市販ロードレーサーは、古くは市販車をベースにその性能を拡大したマシンとして、現代ではワークスマシンのレプリカとして、国内外でレースの隆盛を支え、多くのレーシングライダーを育んできた。
世界的な2ストロークエンジン削減の流れの中で、2009年モデルをもって生産を終了したRS125Rは、その前身モデルのMT125Rから数えると販売期間34年間、総生産台数約1万5000台を記録。一般的に市販ロードレーサーは、多い時でもおおよそ年300台程度という生産台数を考えると、これは異例の数字と言ってもいい。
トップクラスのライダーがスペアマシンとして複数のマシンを用意することを考えると、この数字から推測されるRS125Rのユーザーは、少なくとも1万人前後にはなるのではないだろうか。
そして34年間の間には、のべ29人の全日本125チャンピオンが、世界GP(WGP)を走った23年間では、のべ9人のWGP125チャンピオンがRS125Rによって誕生した。

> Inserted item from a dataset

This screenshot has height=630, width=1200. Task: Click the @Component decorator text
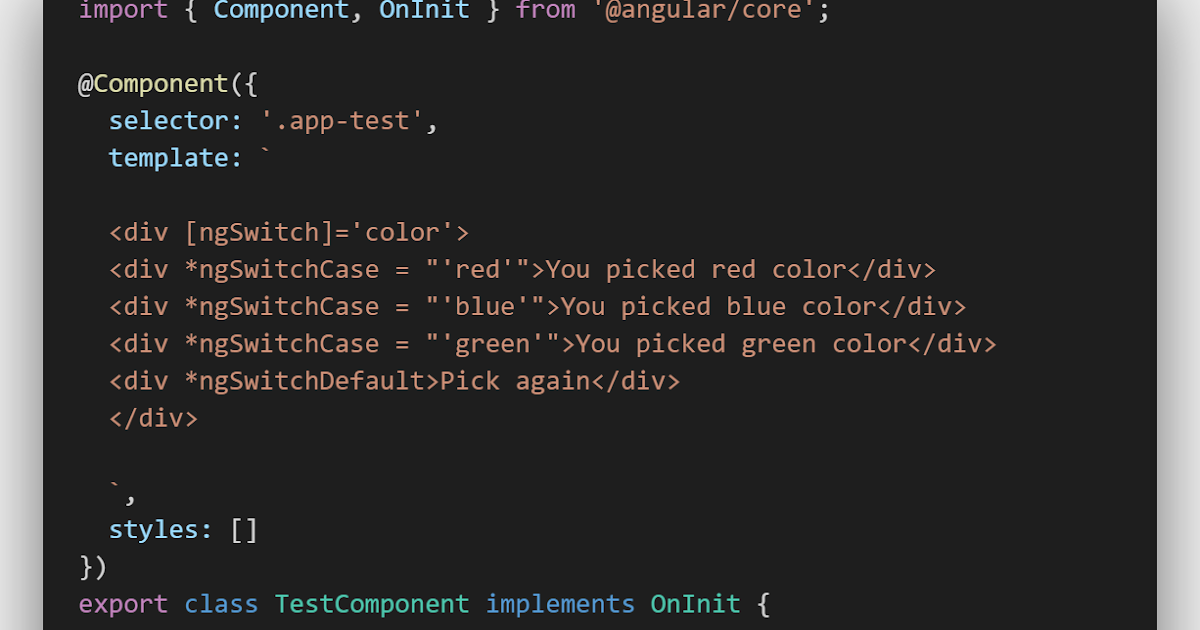pyautogui.click(x=154, y=84)
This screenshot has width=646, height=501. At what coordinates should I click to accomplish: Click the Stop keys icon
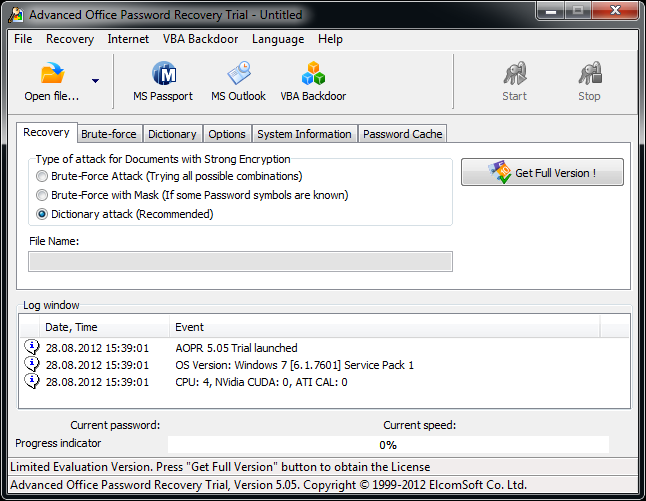tap(590, 73)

また、WGPでは通算131勝を記録し、11回のメーカーチャンピオンを獲得している。もちろん、これだけの輝かしい実績を残した市販ロードレーサーは他にはない。
その歴史は、近代におけるHondaのレース活動に、さらにはレース文化や2輪テクノロジーの進歩そのものに寄り添ってきた──RS125Rの原点となるMT125R=Honda初の2ストロークエンジンン搭載の市販ロードレーサーは、1976年にリリースされた。

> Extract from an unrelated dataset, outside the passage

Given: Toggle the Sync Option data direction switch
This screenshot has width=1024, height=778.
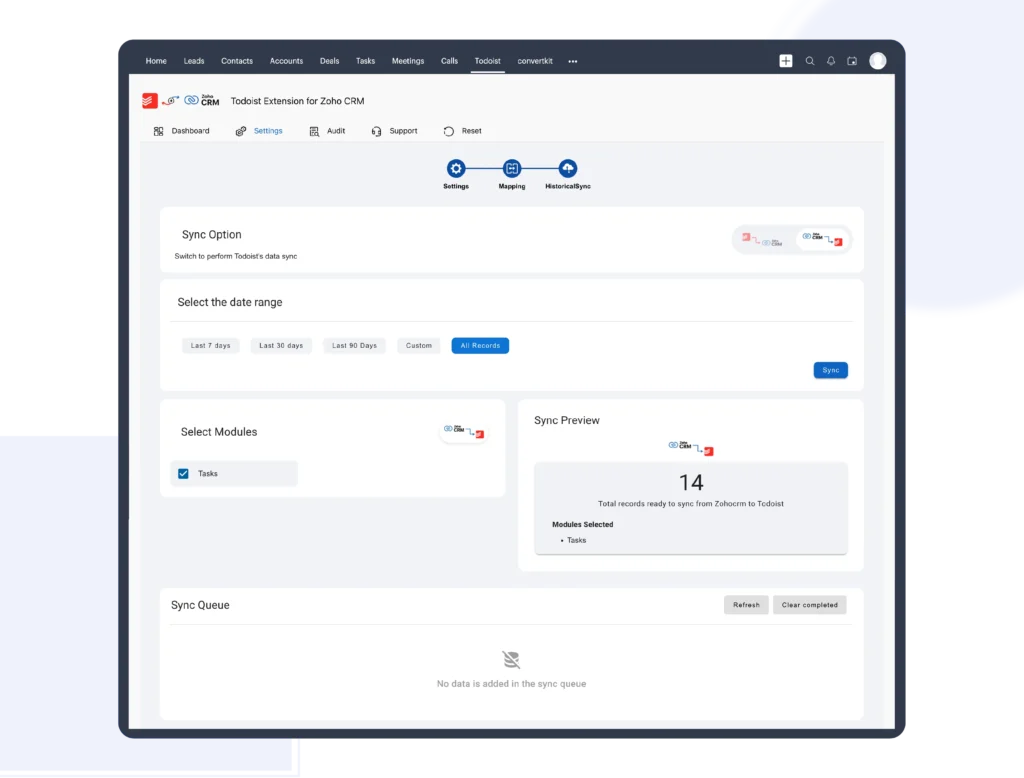Looking at the screenshot, I should (x=792, y=240).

1960年代のGP活動で大きな成果を収めた国内各2輪メーカーは、1969年までに相次いでそのレース活動を縮小した。Hondaによる鈴鹿サーキットの建設やWGPの誘致などで、大きく盛り上がっていた国内ロードレースはその勢いを失うかに見えたが、Honda以外のメーカーが公道用市販車をベースにした市販ロードレーサーを販売していたことで、レースの裾野は確実に広がっていった。
当時、Hondaはレース活動を休止していたが、研究所や製作所の社内チームが全日本ロードレース選手権125ccクラスにプライベート参戦することで、レースの灯を絶やさずにいた。1973年には、2ストロークエンジン主流の状況の中、4ストロークエンジンの公道用市販車CB125JXベースのマシンで角谷新二が全日本選手権125ccクラスのチャンピオンを獲得している。
翌1974年は、ヤマハが2ストローク2気筒の新型市販ロードレーサーを投入。これに対しHondaの社内チームは、この頃リリースされたHonda初の量産2ストローク125=モトクロッサーCR125Mをベースとした単気筒マシンで対抗するが、2気筒マシンの圧倒的スピードの前に2年連続で敗れてしまう。
この時期、Hondaはヨーロッパの耐久レース参戦準備を進めていた。2輪レース活動の再開という空気の中で、CR125Mをベースにエンジンの高回転化とフレームのモデファイを施した市販125ロードレーサーが開発された。
当時、レースサポートを行っていたRSC(レーシングサービスセンター)からリリースされたMT125Rは、Hondaにとっては1963年のCR93以来、13年ぶりの市販125ロードレーサーである。同じ年、ヨーロッパの耐久レースには、その後3年連続優勝を果たすRCBが送り込まれている。